A cut above

US researchers borrow from human skin to develop self-healing polymer they hope can eventually be applied to mechanical fatigue in aircraft. Siobhan Wagner reports.

A polymer developed by engineers at the

University of Illinois

is claimed to be able to mimic human skin by healing itself time after time. Its creators are hoping that the material could eventually be used in aircraft, microelectronics or anywhere polymers are subject to thermal or mechanical fatigue.



One of the project's researchers, Scott White, an aerospace engineering professor, explained that the materials work by using embedded, 3D micro- vascular networks that emulate biological circulatory systems.



'In the human body, if you get a cut in the skin, you are able to re-supply the necessary chemical building blocks to heal yourself from the capillary bed that is underneath the surface,' he said. 'The networks we have developed work in the same manner. There is an epoxy coating — the epidermis — and a capillary bed underneath, which is the substrate that re-supplies healing agent.'



The circulatory nature of the network allows it to promote healing to a damaged area multiple times.

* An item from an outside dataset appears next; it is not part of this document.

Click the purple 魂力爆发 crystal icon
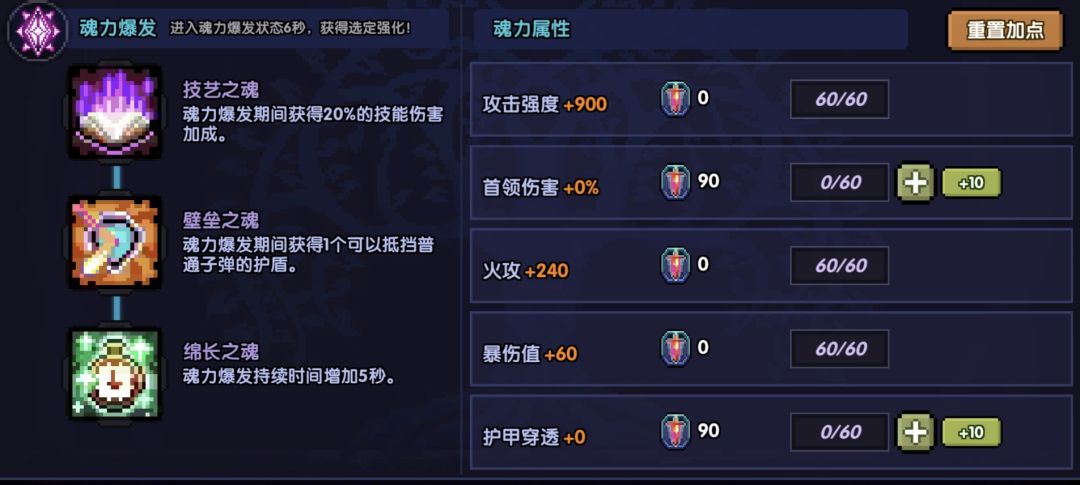 37,30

White's partner on the project, Nancy Sottos, a materials science and engineering professor, said this latest innovation comes after years of research into self-healing materials.

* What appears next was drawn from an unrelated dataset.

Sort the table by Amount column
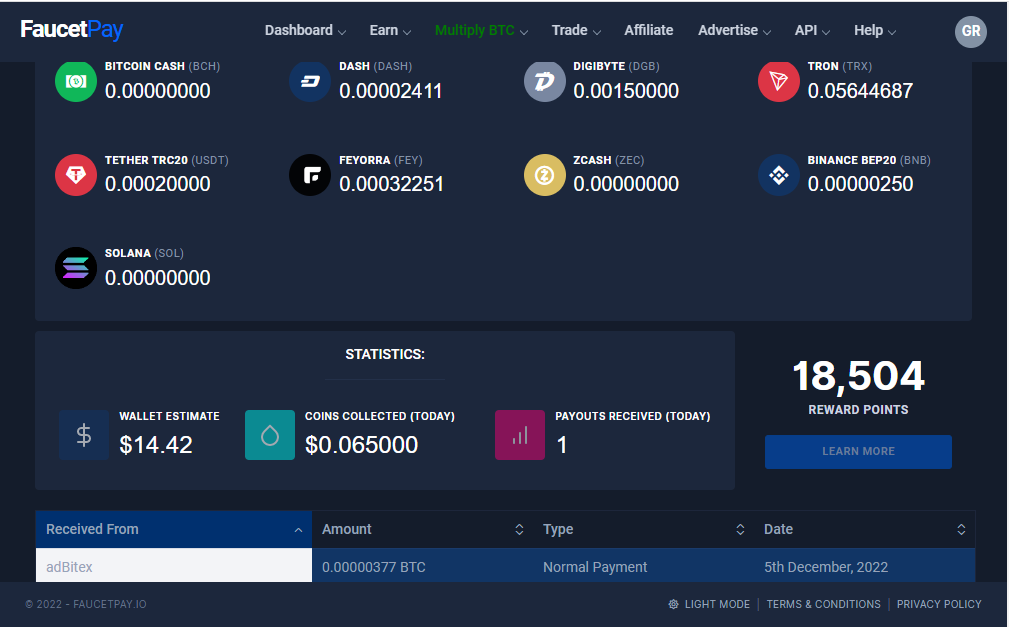1009x627 pixels. click(x=423, y=529)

In 2001, her research team developed a self-healing material that consisted of a micro-encapsulated healing agent and a catalyst distributed throughout a composite matrix. When the material cracked, microcapsules would rupture and release healing agent. This then reacted with the embedded catalyst and polymerised in the crack plate.

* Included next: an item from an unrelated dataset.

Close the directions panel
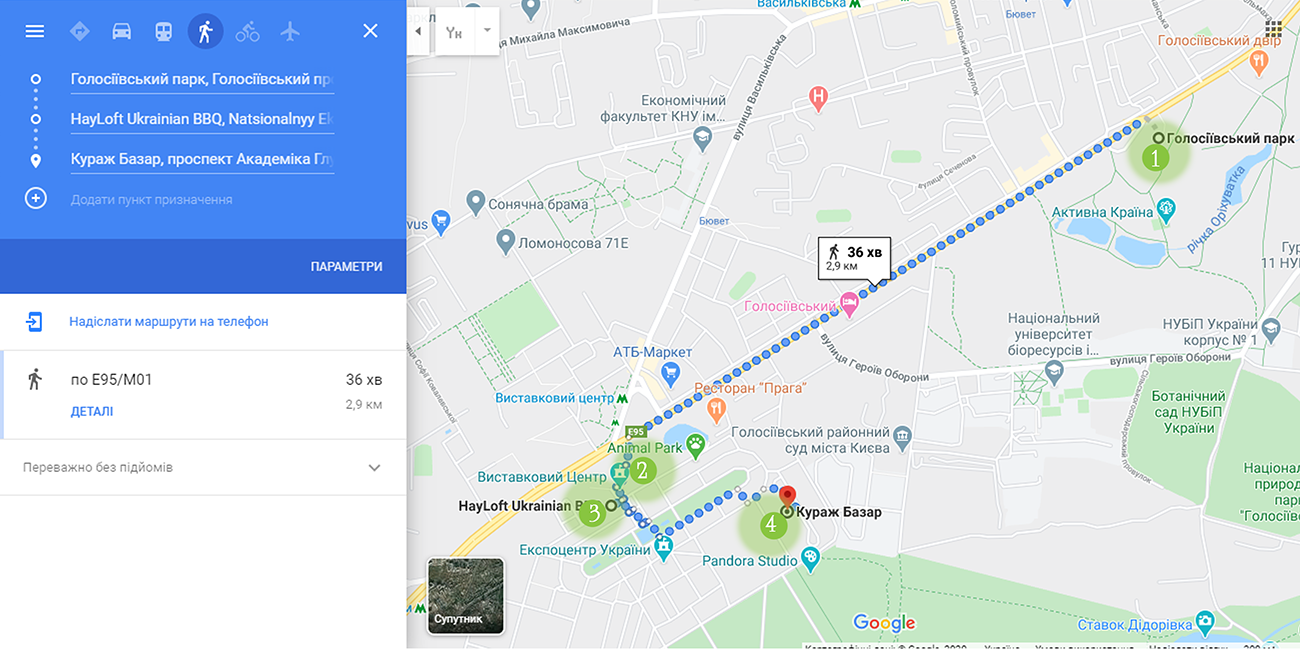 [x=370, y=31]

'It works great, but one drawback is once you've broken all the capsules open in a particular location, you can't heal any more,' she said.



So the researchers took inspiration from the human body to develop a material that can continuously heal faults. To create this, White said they use a special assembly robot that writes with a concentrated polymeric ink, dispensed as a continuous filament, to fabricate a 3D structure, layer by layer.



Once the structure has been produced, it is surrounded with an epoxy resin. After curing, the resin is heated and the ink — which liquefies — is extracted, leaving behind a substrate with a network of interlocking microchannels.



In tests, the coating and substrate are bent until a crack forms in the coating. The crack propagates through the coating until it encounters one of the fluid-filled capillaries at the interface of the coating and substrate. The healing agent moves from the capillary into the crack, where it interacts with catalyst particles embedded in the coating. If the crack re-opens under additional stress, the healing cycle is repeated.



Sottos said in the current system, the healing process stops after seven healing cycles.



'The seven healing cycles comes from the fact that we're using a catalyst and then delivering just one component, the healing agent, in the vascular network,' she said.



'After we heal it seven times in a row, there is a build-up of healed material in the crack. A bio-analogy would be that basically you are forming almost a scar and you're losing availability of the catalyst. The new healing agent cannot get to the exposed catalyst any more, which is a necessary element for that thing to work.'



Since the recent unveiling of their materials, the researchers have developed a new 'two-network' design that has shown healing cycles between 20 and 30 times.



'Now, we've put two networks in the material,' she said. 'The two components — the epoxide or the resin and the hardener — are in separate networks and only meet and mix in the crack.'



There are other improvements the team would like to make. Currently, the material can only heal cracks in the epoxy coating — analogous to small cuts in skin. The next step is to extend the design to where the network can heal lacerations that extend into the material's substrate.



The way to improve on that, Sottos believes, is to again use nature as a model and make the material's microvascular system more closely resemble those in the human body.



'We're working on designs where the network sort of branches — large and small channels — just like arteries and veins and capillaries,' she said.



While there is much promise for these microvascular networks with material fatigue, White said he sees the system being used in other ways in the future like self-heating and self-cooling materials.